Menjemput Malam Lailatul Qadar dengan I'tikaf
Imam Ghazali memiliki rumus terkait jatuhnya malam lailatul qadar.
Pertama, jika bulan ramadhan jatuh pada hari Minggu, maka lailatul qadar jatuh pada malam ke-29. Jika awalnya jatuh pada hari Senin, maka lailatul qadar jatuh pada melam ke-21.
Jika awal ramadhan jatuh pada hari Selasa atau Jum’at, maka lailatul qadar jatuh pada malam ke-27.
Jika awalnya jatuh pada hari Kamis maka lailatul qadar jatuh pada malam ke-25. Jika awalnya jatuh pada hari Sabtu maka lailatul qadar jatuh pada malam ke-23
Kedua. Jika awal puasa jatuh hari Jum'at maka lailatul qadar jatuh pada malam ke-29. Jika awal puasanya Sabtu mak jatuh pada malam ke-21. Jika Ahad maka lailatul qadar jatuh pada malam ke-27.
Jika Senin maka lailatul qadar jatuh pada malam ke-29. Jika Selasa maka Lailatul qadar jatuh pada malam ke-25. Jika Rabu maka lailatul qadar jatuh pada malam ke-27. Jika Kamis maka lailatul qadar jatuh pada sepuluh akhir malam-malam ganjil.
Meski, terdapat beberapa versi terkait waktu terjadinya malam lailatul qadar, ada beberapa ciri atau tanda mengenai malam lailatul qadar.

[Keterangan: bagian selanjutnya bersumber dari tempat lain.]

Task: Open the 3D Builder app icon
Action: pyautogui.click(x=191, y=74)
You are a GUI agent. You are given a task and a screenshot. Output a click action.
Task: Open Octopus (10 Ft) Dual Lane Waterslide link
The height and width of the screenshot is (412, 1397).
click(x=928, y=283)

Ciri pertama, langit di malam hari tampak bersih. Pada malam lailatul qadar diyakini langit jauh lebih bersih daripada malam-malam lainnya. Awan tak terlihat, suasana tenang dan sunyi, tidak panas maupun dingin.
Ciri kedua adalah, matahari tidak terlalu menyengat saat terbit alias hangat. Ciri ketiga adalah udara dan angin terasa tenang.

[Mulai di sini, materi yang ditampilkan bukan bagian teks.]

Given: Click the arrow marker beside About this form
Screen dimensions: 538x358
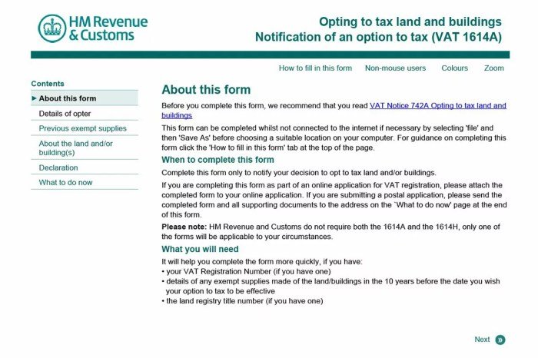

Ciri keempat, malam lailatul qadar terjadi pada malam-malam ganjil, khususnya di sepuluh hari terakhir ramadhan.
Di balik dirahasiakannya malam lailatul qadar, sebenarnya ada hikmah yang bisa kita petik, yaitu kita menjadi lebih rajin beribadah karena kita tidak tahu dengan pasti malam yang mulia itu akan datang.